With reference to the Indian economy, what are the advantages of “Inflation-Indexed Bonds (IIBs)”?

  1. Government can reduce the coupon rates on its borrowing by way of IIBs.
  2. IIBs provide protection to the investors from uncertainty regarding inflation.
  3. The interest received as well as capital gains on IIBs are not taxable.

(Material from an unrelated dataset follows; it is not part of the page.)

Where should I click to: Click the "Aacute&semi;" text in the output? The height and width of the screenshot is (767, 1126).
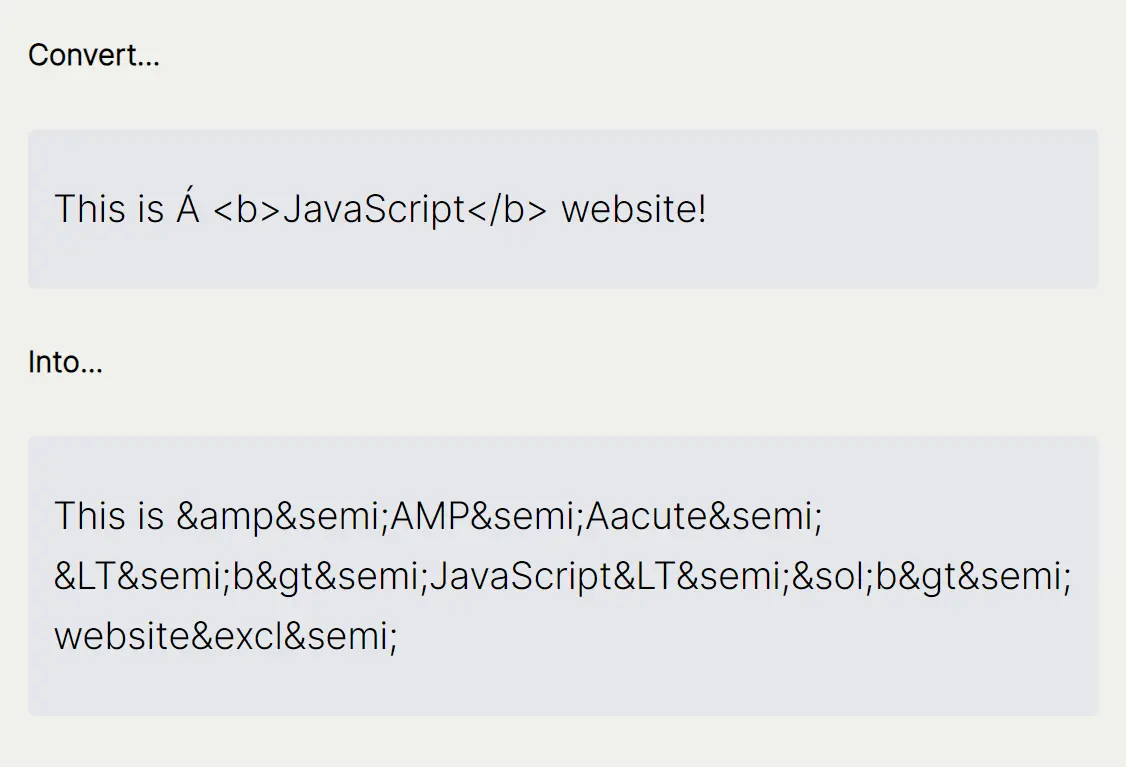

Which of the statements given above are correct?

(a) 1 and 2 only
(b) 2 and 3 only
(c) 1 and 3 only
(d) 1, 2 and 3


Correct Answer: (a) 1 and 2 only


🧠 Classroom Explanation

  • Statement 1 is correct
    • Inflation-Indexed Bonds link returns to inflation (earlier WPI-linked in India).
    • If future inflation turns out lower than what markets expect, the government ends up paying lower effective interest, thus reducing borrowing costs.
    • Hence, IIBs help the government manage borrowing efficiently.
  • Statement 2 is correct
    • IIBs protect investors against erosion of purchasing power.
    • Both principal and interest are adjusted for inflation, ensuring real returns.
  • Statement 3 is NOT correct
    • There is no special tax exemption for IIBs.
    • Interest income and capital gains are taxable as per prevailing income-tax rules.

🔍 Curiosity Raiser

Why did India quietly discontinue large-scale issuance of Inflation-Indexed Bonds despite their textbook advantages?


🧘 IAS Monk Whisper

Inflation steals silently;
IIBs whisper back in real terms.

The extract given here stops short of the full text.